Using the listing below, extract each line that has the word "agent" in it.

Top of Available data

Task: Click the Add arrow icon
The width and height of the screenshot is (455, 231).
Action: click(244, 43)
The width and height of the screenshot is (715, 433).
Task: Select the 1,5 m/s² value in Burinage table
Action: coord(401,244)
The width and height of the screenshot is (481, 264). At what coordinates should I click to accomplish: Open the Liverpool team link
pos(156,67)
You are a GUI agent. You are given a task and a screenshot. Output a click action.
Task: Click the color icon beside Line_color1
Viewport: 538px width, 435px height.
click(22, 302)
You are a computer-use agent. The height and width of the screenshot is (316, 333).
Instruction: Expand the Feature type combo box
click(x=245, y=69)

Bottom of Available data
Top of Available data

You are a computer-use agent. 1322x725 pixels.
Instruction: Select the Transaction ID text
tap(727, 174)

Bottom of Available data
Top of Available data

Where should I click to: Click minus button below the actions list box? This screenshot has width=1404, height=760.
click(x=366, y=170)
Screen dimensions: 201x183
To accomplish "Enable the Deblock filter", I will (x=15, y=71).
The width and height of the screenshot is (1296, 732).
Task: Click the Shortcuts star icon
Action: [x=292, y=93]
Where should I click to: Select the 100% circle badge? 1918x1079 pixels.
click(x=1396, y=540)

Bottom of Available data

*Answer section*
You are a GUI agent. You are given a task and a screenshot. Output a click action.
You are a computer-use agent. The height and width of the screenshot is (316, 333).
You are a computer-use agent. 1322x725 pixels.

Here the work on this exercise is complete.